Если упростить, искусственный интеллект (ИИ) — это система или машина, которая может имитировать человеческое поведение, чтобы выполнять задачи, и постепенно обучаться, используя собираемую информацию. ИИ имеет множество воплощений, например:
чат-боты используют ИИ, чтобы быстрее анализировать обращения заказчиков и давать соответствующие ответы;
«умные помощники» используют ИИ, чтобы извлекать информацию из больших наборов данных в произвольной форме и оптимизировать планирование;
системы рекомендаций автоматически подбирают похожие программы для телезрителей на основе ранее просмотренных.
ИИ — это не формат и не функция, это процесс и умение думать и анализировать данные. При слове «искусственный интеллект» многие представляют разумных человекоподобных роботов, которые стремятся завоевать мир. Однако ИИ не предназначен на замену людям. Его целью является расширение человеческих умений и возможностей. Поэтому данная технология является ценным бизнес-ресурсом.

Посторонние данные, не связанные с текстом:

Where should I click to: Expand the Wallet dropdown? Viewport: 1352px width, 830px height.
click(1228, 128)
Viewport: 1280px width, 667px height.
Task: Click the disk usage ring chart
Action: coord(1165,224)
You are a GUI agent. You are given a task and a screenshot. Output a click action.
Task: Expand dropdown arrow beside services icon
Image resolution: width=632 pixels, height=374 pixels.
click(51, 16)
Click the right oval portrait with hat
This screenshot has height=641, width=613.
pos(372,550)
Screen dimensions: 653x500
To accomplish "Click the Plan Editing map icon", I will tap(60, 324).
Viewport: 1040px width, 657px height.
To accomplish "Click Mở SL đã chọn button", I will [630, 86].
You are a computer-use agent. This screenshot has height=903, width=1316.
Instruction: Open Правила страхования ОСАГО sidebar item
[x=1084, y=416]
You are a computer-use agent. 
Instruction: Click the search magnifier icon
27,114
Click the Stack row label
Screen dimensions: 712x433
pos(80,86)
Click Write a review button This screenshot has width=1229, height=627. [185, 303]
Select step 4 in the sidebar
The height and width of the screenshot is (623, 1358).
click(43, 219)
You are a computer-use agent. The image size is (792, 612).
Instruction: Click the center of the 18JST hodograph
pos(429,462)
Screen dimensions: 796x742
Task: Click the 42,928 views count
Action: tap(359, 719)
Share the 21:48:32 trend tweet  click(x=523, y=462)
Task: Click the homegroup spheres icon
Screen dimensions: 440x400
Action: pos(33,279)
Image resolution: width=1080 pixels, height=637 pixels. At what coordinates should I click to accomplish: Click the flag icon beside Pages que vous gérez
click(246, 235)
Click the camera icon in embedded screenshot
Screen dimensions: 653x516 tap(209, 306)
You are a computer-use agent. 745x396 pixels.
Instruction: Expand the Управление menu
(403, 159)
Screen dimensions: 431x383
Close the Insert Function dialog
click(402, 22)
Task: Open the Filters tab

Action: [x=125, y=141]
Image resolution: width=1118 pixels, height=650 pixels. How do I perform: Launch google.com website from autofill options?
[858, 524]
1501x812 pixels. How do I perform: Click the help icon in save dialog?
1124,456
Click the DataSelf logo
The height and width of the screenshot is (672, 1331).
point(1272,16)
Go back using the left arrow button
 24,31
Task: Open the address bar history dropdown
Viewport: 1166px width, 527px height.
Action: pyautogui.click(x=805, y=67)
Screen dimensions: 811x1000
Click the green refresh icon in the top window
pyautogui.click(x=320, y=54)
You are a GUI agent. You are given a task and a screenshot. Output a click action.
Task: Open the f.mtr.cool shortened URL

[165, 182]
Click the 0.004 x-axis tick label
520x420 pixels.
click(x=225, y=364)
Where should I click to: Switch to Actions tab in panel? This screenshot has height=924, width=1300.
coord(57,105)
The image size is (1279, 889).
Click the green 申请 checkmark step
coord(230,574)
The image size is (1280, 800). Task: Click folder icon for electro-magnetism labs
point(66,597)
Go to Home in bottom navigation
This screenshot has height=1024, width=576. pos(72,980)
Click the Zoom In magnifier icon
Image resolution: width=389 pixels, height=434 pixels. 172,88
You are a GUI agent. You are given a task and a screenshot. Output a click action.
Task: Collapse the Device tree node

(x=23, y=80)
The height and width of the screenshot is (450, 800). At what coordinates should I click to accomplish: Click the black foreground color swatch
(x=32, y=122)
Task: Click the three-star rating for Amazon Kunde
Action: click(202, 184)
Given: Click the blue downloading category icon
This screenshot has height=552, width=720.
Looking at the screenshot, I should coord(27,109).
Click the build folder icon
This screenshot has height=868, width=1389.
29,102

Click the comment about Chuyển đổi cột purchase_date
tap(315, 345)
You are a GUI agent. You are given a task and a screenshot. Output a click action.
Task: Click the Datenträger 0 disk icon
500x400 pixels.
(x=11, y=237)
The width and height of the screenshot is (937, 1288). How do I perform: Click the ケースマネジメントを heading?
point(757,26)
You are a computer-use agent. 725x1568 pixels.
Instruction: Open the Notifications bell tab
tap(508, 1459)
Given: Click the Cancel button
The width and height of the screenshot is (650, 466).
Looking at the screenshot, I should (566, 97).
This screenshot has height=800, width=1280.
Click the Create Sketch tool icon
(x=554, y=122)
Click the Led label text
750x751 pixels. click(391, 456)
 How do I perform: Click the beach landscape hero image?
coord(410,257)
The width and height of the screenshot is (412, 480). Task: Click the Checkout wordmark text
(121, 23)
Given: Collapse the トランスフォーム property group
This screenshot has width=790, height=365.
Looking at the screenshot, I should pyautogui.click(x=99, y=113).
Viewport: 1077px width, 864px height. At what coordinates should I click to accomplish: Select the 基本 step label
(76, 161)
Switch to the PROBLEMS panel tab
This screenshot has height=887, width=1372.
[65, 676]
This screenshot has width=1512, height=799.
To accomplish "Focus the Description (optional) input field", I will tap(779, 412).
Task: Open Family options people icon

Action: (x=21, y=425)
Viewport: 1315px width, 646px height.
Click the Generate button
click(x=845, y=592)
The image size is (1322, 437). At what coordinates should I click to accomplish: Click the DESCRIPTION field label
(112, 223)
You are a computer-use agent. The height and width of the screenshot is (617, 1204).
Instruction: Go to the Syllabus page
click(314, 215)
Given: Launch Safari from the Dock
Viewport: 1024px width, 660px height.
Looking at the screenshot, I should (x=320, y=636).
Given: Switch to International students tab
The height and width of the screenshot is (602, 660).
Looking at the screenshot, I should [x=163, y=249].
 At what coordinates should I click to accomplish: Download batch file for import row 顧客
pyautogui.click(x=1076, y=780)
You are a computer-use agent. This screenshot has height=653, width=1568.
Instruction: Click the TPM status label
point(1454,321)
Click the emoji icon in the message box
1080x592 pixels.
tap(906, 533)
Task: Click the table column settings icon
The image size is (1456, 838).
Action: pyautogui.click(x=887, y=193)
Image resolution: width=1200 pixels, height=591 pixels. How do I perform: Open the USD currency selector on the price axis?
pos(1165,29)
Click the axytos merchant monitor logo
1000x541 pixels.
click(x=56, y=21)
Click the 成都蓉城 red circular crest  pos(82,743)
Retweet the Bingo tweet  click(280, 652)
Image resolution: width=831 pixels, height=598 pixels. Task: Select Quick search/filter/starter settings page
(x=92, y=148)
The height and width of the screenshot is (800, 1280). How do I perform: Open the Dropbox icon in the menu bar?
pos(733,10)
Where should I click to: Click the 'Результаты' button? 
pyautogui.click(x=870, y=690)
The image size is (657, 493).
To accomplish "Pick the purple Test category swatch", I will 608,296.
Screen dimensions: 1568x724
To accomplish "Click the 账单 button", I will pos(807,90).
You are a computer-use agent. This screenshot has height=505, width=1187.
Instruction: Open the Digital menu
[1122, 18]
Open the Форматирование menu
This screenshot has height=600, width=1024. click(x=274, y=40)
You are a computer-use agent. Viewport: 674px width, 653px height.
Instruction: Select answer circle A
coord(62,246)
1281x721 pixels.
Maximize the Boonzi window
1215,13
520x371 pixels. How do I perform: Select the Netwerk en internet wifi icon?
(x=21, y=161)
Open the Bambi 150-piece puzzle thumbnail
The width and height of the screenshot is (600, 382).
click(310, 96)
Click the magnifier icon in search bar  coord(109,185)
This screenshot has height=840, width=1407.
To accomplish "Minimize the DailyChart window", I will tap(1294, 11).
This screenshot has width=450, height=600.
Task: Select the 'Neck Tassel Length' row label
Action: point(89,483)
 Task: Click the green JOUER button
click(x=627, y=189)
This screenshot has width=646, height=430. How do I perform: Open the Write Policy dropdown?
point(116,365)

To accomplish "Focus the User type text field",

Искусственный интеллект — термины
Сегодня термин «ИИ» широко используется для обозначения приложений для сложных задач, которые раньше могли выполнять только люди, например обслуживание заказчиков или игра в шахматы. Нередко его используют в качестве синонима машинного обучения и глубокого изучения, которые на самом деле являются подразделами науки об искусственном интеллекте и имеют свою специфику. Например, машинное обучение фокусируется на создании систем, которые обучаются и развиваются путем обработки и анализа данных. Разница состоит в том, что машинное обучение всегда подразумевает использование ИИ, однако ИИ не всегда подразумевает машинное обучение.
Чтобы использовать возможности ИИ с максимальной выгодой для бизнеса, необходимо нанять специалистов по изучению данных. Наука о данных — это область на стыке статистики и информатики, которая использует методы этих двух дисциплин для бизнес-анализа данных, полученных из различных источников.
Преимущества ИИ для организаций
ИИ дает возможность воспроизводить и улучшать то, как мы воспринимаем окружающий мир и реагируем на него. Это свойство ИИ лежит в основе инноваций. ИИ основан на различных технологиях машинного обучения, которые распознают шаблоны в данных и формируют прогнозы. Он создает прибавочную стоимость для бизнеса благодаря следующим возможностям:
помогает использовать весь потенциал данных;
составляет надежные прогнозы и автоматизирует сложные задачи.
Почему технологии ИИ стали так популярны?
Три фактора способствуют повсеместному внедрению ИИ.
Доступность высокопроизводительных вычислительных ресурсов по невысокой цене. Наличие многочисленных вычислительных ресурсов в облаке сделало их доступными для широкой аудитории. Ранее вычислительные системы для ИИ были локальными и обходились чрезмерно дорого.
Доступность больших объемов данных для обучения. Чтобы научить ИИ делать точные прогнозы, он должен обработать большие объемы данных. Появление различных средств для маркирования данных, а также простые и доступные средства хранения и обработки структурированных и неструктурированных данных, дают возможность все большему числу организаций создавать и обучать алгоритмы ИИ.
Конкурентные преимущества ИИ. Все больше компаний узнают о конкурентных преимуществах ИИ для бизнеса и делают внедрение этой технологии своим приоритетом. К примеру, специализированные рекомендации ИИ помогают быстрее принимать более взвешенные решения. Также ИИ предлагает множество средств и возможностей для сокращения затрат и снижения рисков, ускорения вывода продуктов на рынок и т. д.